Express the lines in the rows below as a Markdown table with the columns Nr and Line. Start with the line that contains "This screenshot has height=486, width=490." and continue through the line that contains "(x=130, y=627)", numbering each line, skipping blank lines, and leaving the pictures out.
** start of EXCERPTED DATA **
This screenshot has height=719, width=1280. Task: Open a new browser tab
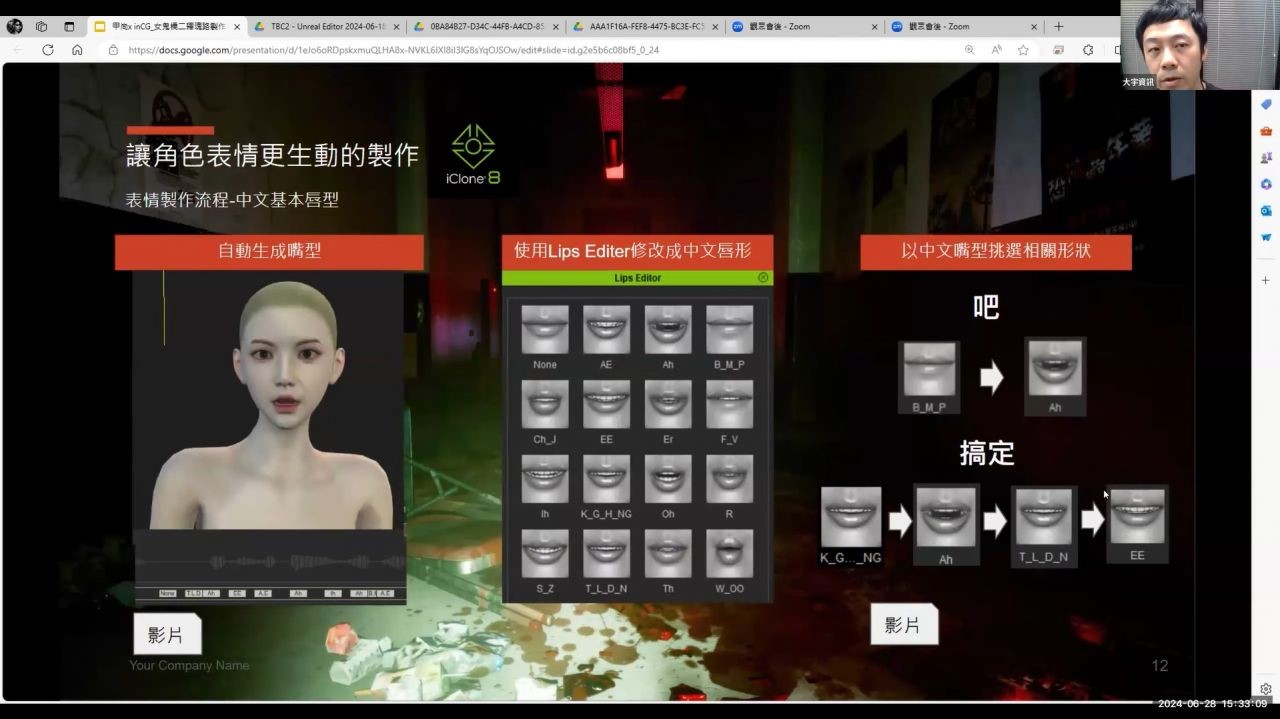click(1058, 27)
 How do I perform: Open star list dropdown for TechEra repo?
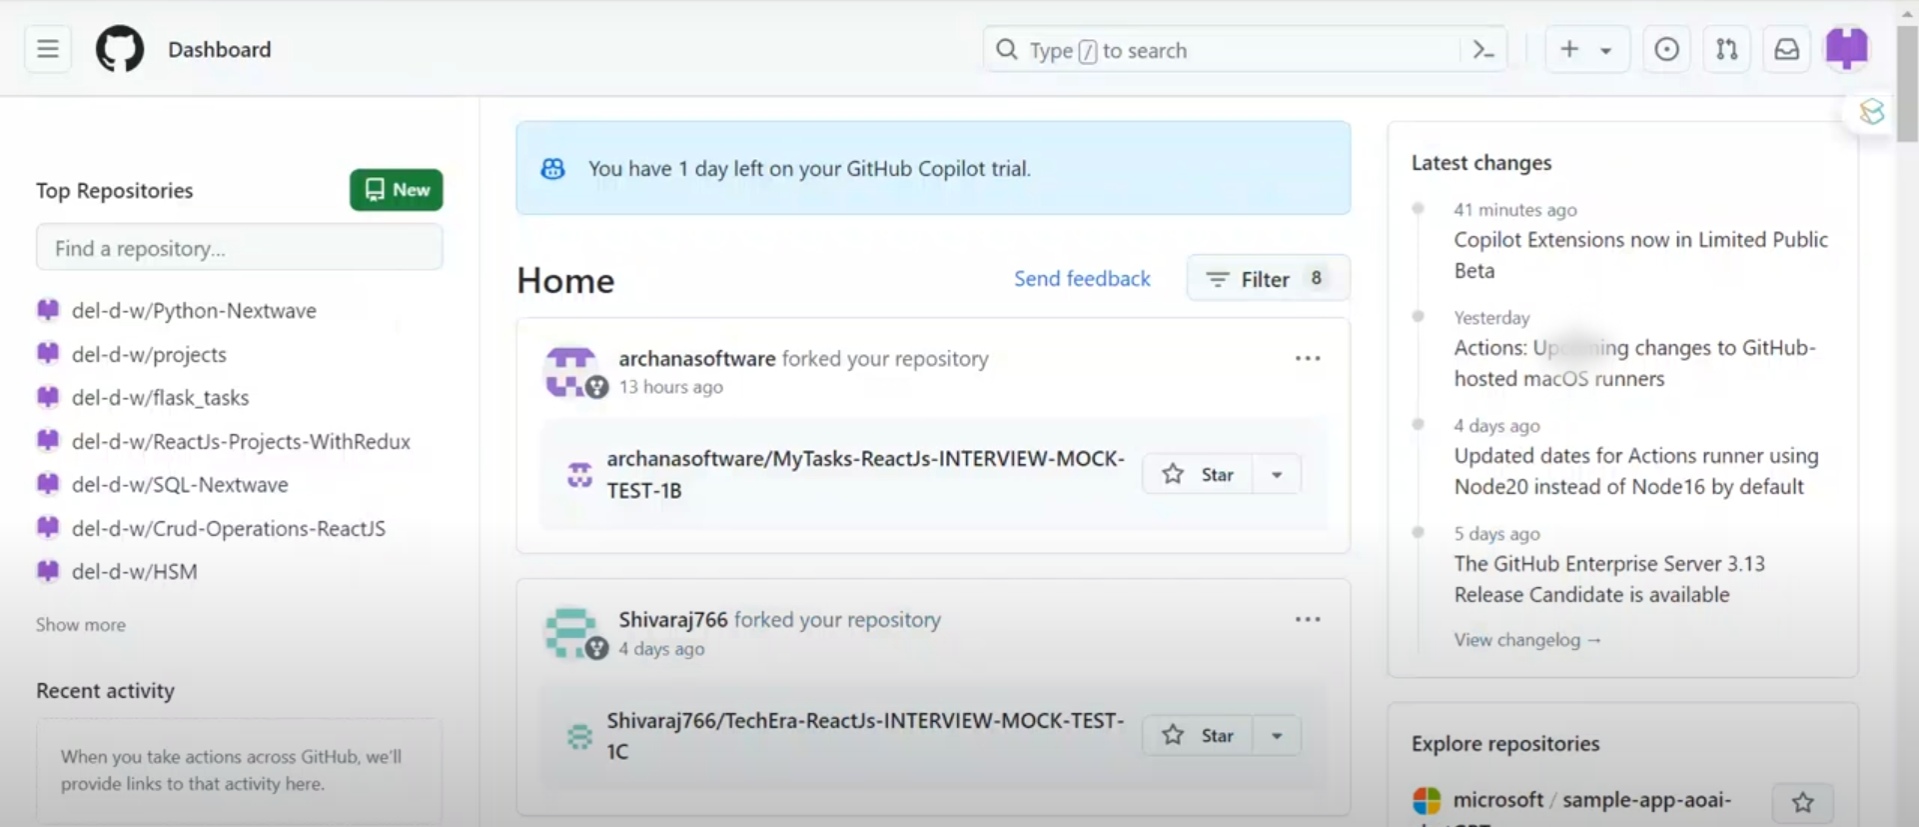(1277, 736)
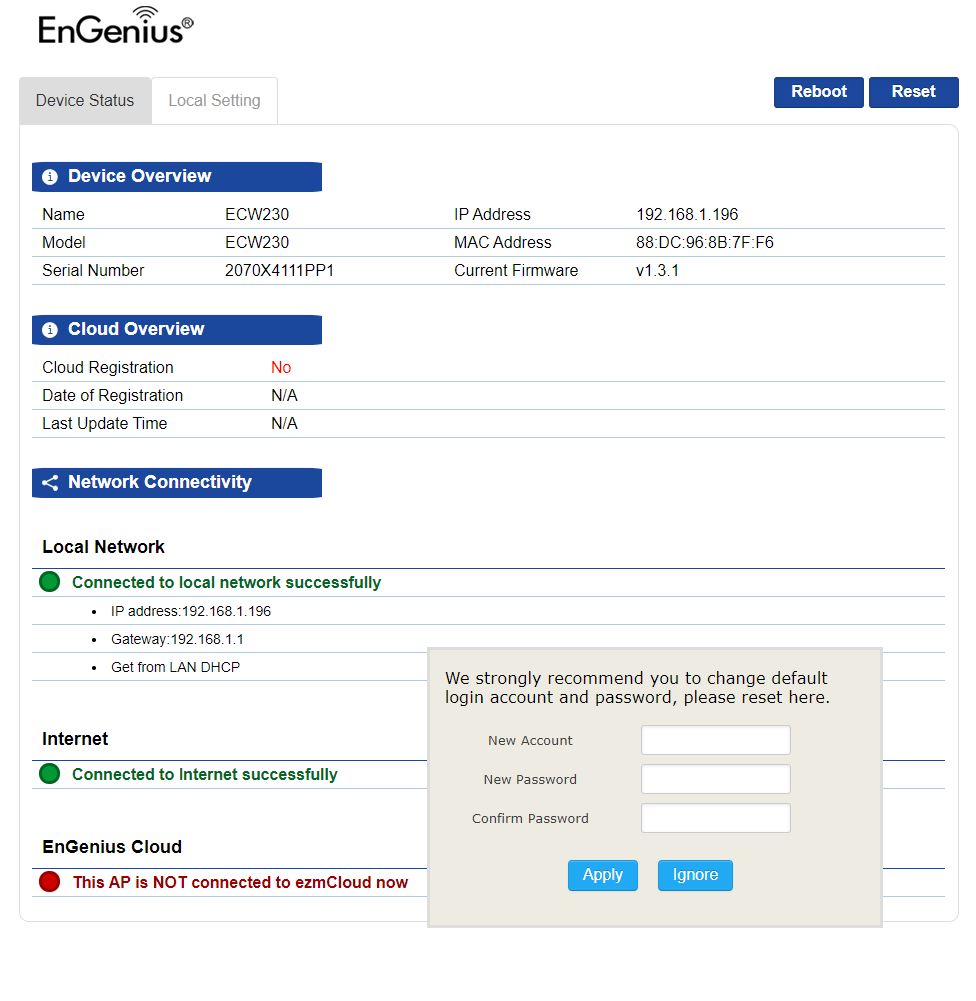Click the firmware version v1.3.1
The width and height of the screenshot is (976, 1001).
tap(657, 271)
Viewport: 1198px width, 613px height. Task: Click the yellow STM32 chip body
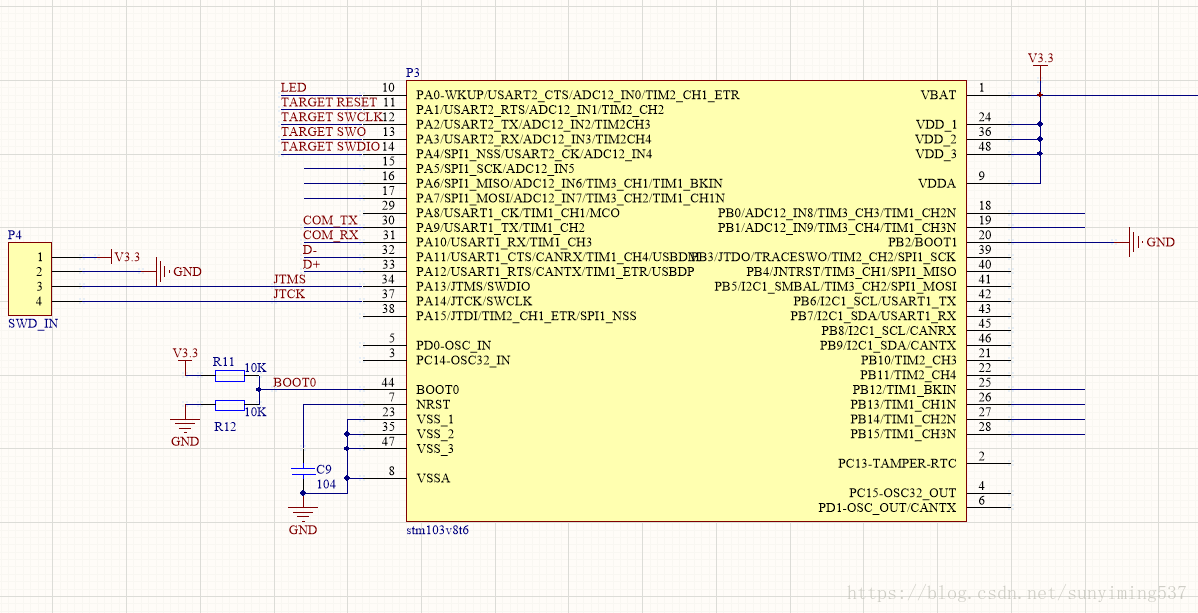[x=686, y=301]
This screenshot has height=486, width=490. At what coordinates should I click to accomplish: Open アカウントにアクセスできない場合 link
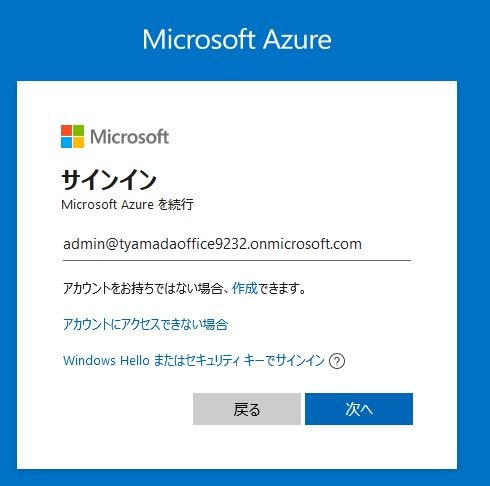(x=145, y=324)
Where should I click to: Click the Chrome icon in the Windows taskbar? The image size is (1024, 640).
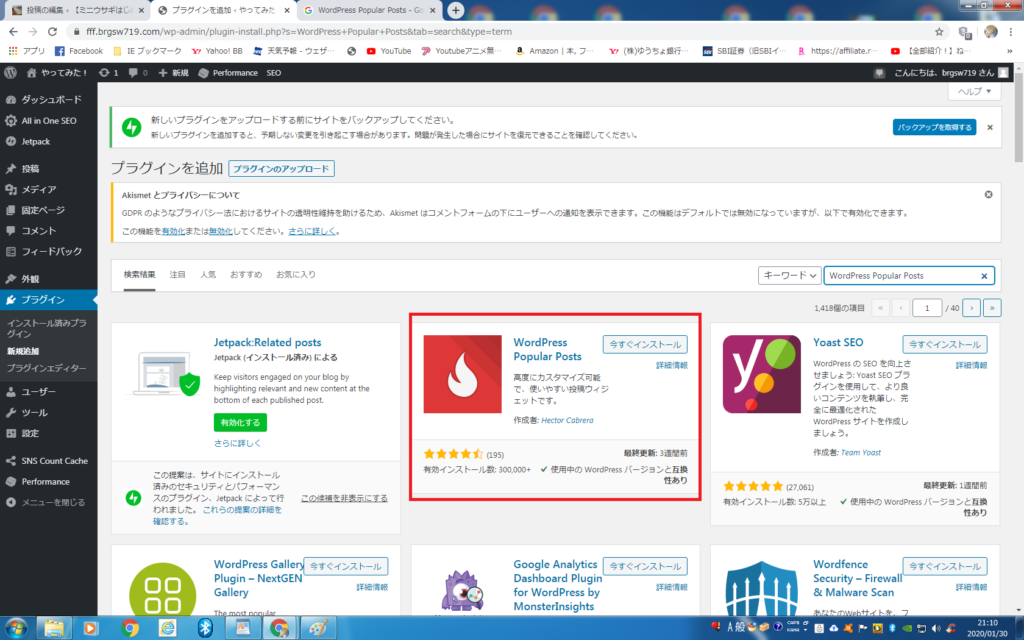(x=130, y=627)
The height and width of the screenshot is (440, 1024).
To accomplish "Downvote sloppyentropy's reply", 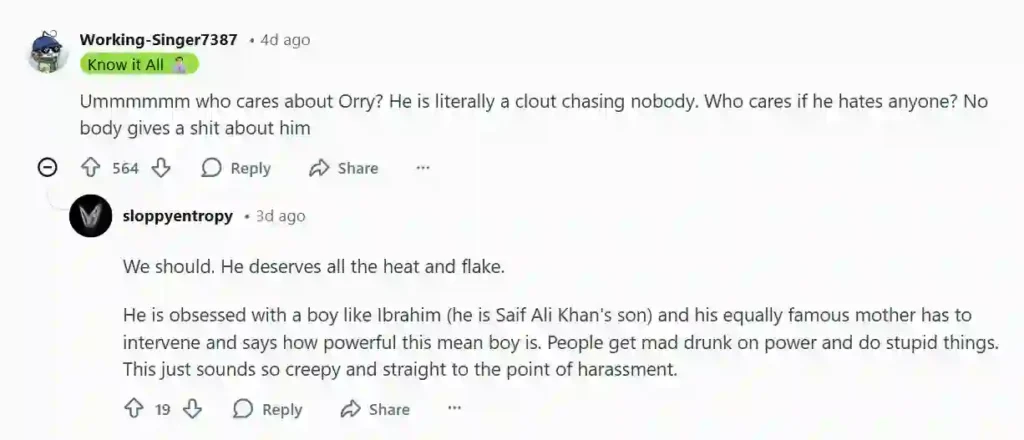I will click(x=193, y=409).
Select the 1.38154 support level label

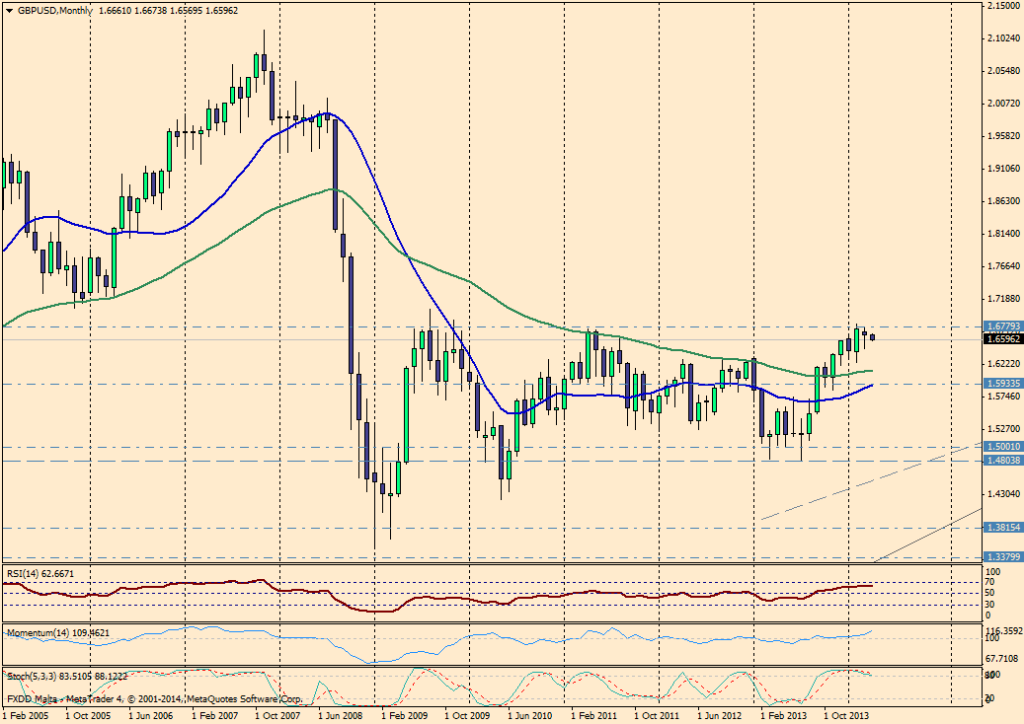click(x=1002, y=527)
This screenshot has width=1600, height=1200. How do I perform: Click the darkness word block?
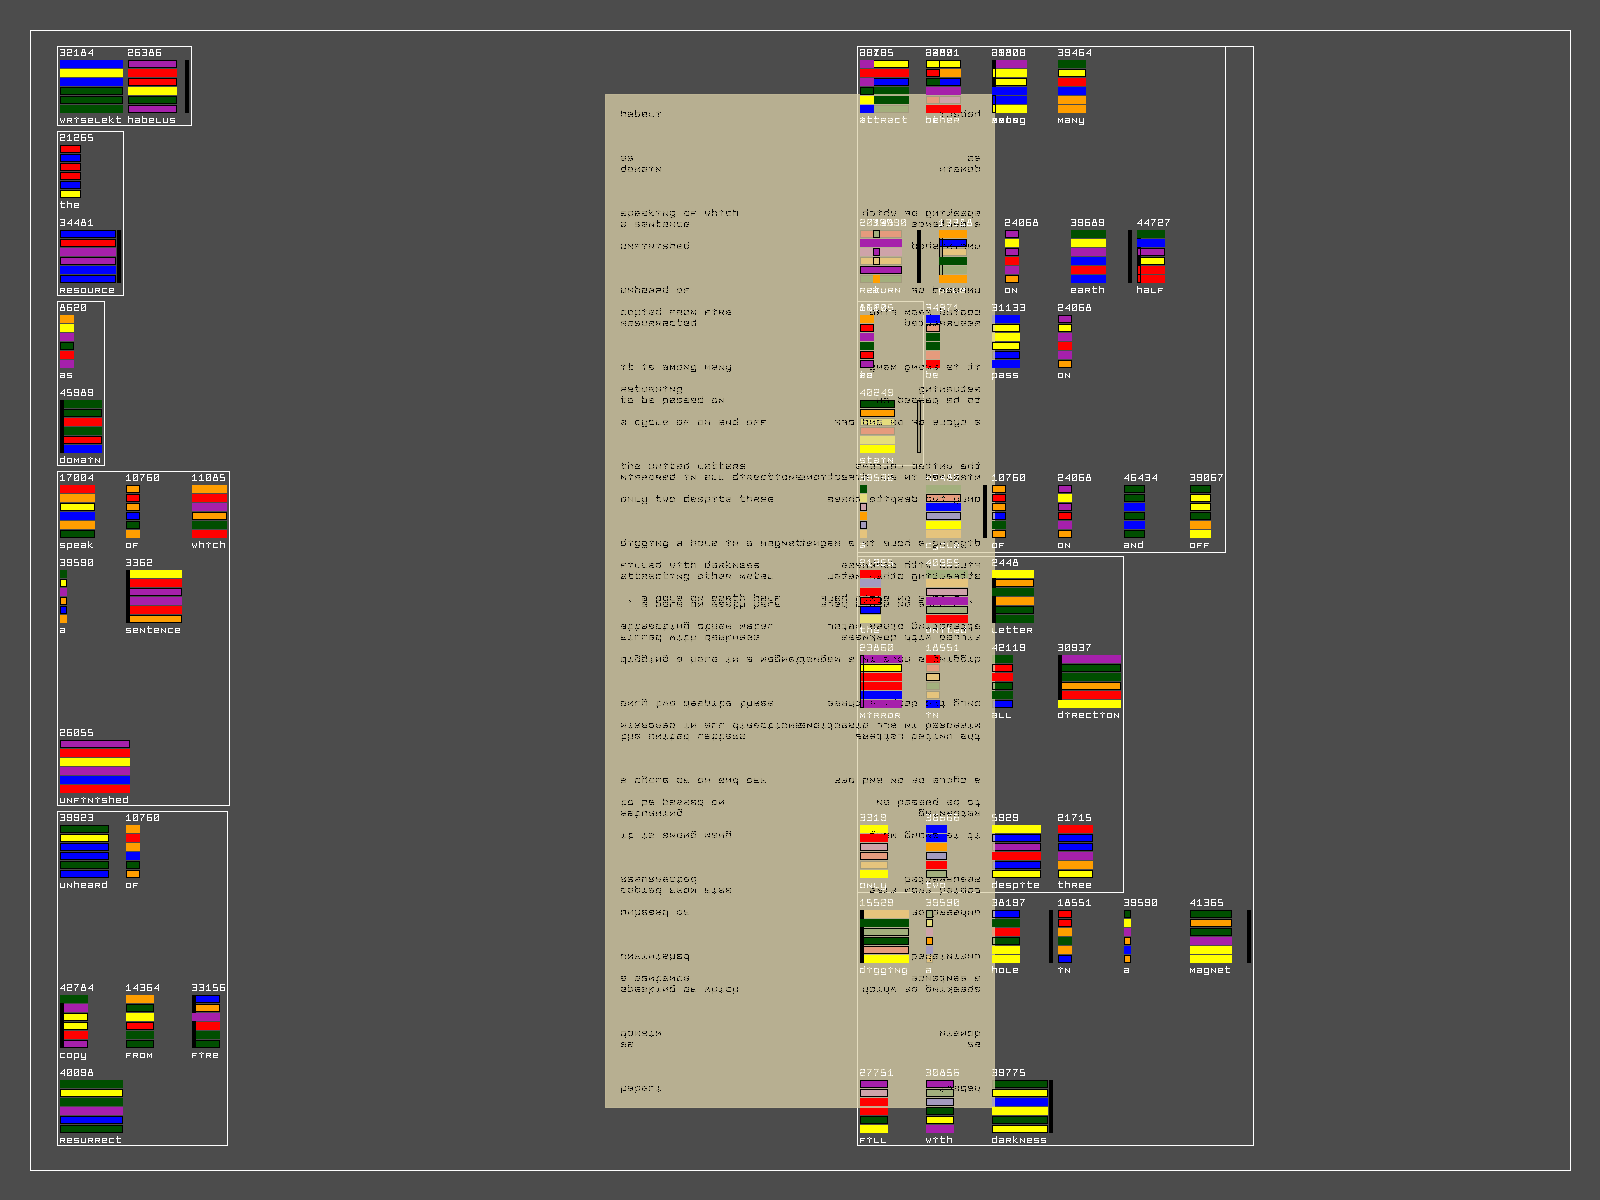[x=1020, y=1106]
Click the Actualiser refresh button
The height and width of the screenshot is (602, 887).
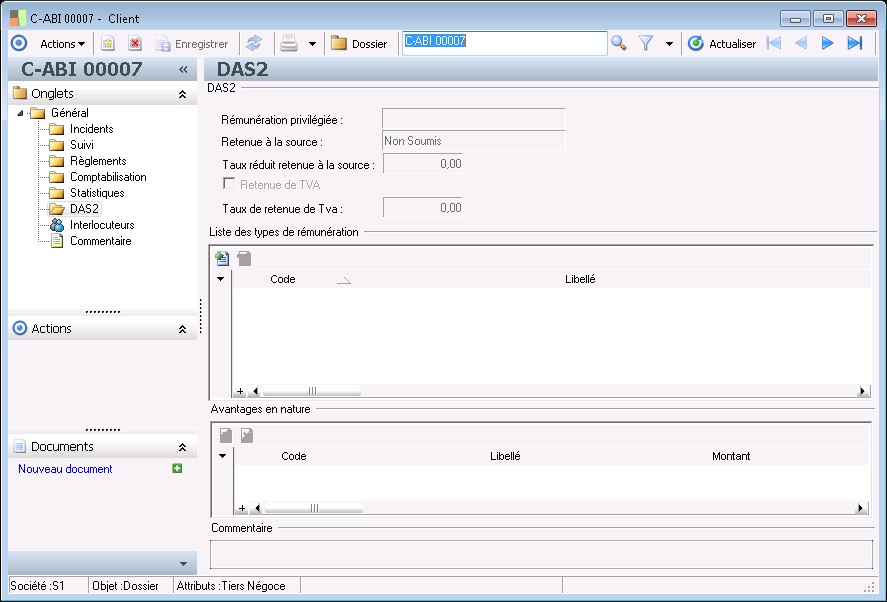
** end of EXCERPTED DATA **
COMPLETED EXERCISE -
| Nr | Line |
|---|---|
| 1 | This screenshot has height=486, width=490. At what coordinates should I click to accomplish: Open アカウントにアクセスできない場合 link |
| 2 | (x=145, y=324) |
| 3 | Where should I click to: Click the Chrome icon in the Windows taskbar? The image size is (1024, 640). |
| 4 | (x=130, y=627) |